His crude construction finished, John ejected his wireless four pin connector from its slot in the pipboy. He pressed in two of the pins, and touched it to the copper coil. This had to work, he thought to himself. “This will work.” He said aloud to the new, old world, and with that he sent a mapping pulse.

A faint charge coursed from the wireless adapter. Through the coiled copper. Through the red rocket. Up the scavenged pipe and out into the world. Travelling further and faster than the secret, cutting edge tech could muster alone.

The map screen filled with data, zooming out more than he’d ever seen before. John mapped more terrain in the last few seconds than the ten or so pulses he’d sent since leaving the Vault. He calmed his excitement, flipped the four pin over, and turned the AM scan mode on.

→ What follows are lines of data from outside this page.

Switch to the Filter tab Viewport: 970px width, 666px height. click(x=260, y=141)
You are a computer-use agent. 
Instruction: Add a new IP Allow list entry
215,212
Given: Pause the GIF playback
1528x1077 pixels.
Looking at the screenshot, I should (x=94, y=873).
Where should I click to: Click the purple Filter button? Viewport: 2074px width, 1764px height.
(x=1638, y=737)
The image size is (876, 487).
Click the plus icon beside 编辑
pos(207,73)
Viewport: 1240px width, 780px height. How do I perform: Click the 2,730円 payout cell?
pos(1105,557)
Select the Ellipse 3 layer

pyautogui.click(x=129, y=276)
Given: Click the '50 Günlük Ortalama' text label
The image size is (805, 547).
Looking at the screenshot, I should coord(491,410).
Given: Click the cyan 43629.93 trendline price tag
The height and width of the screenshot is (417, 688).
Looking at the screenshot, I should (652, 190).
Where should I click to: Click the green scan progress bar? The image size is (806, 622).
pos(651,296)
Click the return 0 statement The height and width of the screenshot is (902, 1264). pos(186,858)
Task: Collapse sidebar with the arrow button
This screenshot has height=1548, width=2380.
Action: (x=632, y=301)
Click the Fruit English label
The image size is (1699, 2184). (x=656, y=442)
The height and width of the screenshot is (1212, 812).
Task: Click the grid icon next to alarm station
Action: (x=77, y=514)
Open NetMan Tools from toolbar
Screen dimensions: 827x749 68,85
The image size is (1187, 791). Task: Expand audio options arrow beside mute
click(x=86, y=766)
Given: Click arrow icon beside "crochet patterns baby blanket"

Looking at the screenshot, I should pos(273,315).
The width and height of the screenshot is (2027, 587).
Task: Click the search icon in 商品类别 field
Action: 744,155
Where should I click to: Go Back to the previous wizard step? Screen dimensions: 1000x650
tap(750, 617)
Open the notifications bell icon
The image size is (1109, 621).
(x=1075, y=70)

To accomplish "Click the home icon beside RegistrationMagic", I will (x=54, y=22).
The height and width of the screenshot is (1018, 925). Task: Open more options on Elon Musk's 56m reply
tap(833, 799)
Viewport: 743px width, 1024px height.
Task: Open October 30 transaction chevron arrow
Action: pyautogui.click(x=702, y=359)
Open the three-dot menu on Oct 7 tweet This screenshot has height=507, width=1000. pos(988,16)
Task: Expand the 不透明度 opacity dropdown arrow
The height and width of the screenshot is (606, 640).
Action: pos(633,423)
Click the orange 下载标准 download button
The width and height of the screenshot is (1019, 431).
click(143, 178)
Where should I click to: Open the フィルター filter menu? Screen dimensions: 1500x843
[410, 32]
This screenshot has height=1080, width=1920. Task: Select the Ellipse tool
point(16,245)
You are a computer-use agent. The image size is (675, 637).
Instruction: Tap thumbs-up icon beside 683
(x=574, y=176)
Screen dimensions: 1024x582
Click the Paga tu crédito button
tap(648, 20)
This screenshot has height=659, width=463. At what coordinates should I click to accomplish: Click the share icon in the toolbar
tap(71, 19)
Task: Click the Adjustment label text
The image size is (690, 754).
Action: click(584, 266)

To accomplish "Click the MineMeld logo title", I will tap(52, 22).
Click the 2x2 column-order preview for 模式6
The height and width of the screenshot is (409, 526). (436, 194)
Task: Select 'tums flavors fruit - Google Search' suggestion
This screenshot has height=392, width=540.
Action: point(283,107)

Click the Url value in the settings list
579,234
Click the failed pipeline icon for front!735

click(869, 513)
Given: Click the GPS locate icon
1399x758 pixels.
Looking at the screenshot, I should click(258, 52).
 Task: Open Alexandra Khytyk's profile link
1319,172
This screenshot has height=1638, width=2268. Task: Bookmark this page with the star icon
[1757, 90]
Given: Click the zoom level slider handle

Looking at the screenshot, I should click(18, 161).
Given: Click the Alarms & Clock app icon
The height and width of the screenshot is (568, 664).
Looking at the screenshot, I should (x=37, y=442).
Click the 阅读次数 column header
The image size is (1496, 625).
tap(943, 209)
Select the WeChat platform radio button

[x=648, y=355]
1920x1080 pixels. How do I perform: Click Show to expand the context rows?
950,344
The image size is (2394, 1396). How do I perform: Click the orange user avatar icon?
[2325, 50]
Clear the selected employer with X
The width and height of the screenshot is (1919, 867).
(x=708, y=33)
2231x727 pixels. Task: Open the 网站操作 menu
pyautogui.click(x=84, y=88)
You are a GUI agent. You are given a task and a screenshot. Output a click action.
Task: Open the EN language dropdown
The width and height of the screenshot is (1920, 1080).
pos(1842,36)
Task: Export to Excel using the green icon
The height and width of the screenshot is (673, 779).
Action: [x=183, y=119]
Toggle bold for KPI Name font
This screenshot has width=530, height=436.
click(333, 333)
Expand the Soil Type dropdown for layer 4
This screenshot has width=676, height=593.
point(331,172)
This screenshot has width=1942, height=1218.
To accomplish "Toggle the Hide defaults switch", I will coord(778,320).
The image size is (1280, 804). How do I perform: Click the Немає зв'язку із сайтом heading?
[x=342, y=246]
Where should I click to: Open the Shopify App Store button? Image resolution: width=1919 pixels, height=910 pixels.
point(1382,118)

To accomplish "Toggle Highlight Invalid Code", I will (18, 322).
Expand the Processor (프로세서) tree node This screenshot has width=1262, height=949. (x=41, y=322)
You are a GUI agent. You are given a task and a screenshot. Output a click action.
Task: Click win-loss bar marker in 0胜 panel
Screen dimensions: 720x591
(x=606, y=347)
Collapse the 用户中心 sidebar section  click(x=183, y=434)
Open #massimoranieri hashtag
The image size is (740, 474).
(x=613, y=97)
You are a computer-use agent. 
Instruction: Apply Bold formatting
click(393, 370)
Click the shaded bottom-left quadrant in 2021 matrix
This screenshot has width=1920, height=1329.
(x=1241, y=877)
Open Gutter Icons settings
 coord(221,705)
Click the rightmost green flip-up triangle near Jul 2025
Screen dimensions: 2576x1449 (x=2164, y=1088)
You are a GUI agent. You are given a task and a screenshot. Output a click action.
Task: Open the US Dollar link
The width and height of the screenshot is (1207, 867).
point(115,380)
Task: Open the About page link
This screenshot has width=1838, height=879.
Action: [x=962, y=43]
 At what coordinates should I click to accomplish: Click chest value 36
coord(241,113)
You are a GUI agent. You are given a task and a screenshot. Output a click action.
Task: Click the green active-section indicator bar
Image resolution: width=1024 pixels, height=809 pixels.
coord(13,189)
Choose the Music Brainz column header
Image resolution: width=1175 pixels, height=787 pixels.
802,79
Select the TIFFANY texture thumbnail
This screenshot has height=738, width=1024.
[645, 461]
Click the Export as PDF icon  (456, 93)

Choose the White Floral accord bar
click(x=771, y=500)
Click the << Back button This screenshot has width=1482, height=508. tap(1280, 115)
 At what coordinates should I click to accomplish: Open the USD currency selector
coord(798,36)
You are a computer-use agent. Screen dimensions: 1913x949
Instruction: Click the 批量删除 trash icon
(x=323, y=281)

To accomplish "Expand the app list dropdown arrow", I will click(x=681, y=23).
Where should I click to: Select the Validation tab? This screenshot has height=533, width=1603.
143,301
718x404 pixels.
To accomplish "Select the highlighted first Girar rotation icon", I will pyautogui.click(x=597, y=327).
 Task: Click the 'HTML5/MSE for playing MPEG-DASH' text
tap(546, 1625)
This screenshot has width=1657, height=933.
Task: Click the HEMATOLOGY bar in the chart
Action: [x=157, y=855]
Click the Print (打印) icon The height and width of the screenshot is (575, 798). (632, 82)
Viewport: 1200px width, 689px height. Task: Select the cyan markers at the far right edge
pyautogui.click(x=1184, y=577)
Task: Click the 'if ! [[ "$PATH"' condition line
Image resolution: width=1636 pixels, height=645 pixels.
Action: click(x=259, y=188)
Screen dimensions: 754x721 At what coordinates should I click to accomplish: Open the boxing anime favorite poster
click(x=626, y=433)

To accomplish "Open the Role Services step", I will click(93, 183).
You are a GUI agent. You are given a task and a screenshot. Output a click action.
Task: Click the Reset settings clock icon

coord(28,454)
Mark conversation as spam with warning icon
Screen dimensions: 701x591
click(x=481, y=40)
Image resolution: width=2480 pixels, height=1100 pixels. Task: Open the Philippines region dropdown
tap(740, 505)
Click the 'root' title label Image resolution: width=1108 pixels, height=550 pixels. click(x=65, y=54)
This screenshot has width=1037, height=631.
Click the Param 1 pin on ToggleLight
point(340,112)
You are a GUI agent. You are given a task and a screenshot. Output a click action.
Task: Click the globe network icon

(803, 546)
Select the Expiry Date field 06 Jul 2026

Static, louder static, but static all the same. Achingly slowly John moved the four pin down the coiled copper when out of the static came a voice. “From The Tower with power every hour, Lady Luck is with you. Stay safe out there.” Not daring to move any quicker than he’d been doing he looked at his screen, he found the frequency, ninety seven point seven. With a deep breath to summon his nerve, he took the four pin off the copper coil. The warm, sultry voice remained. Quieter, slightly distorted, but very much there. Life in the new, old world at last.

John jumped and hollered with a mixture of relief and vindication. Until he realised what a bad idea jumping on the roof of a century old building was. Instead he sat on the edge, his legs dangling over, staring out at the horizon. Enjoying the view for the first time in his life.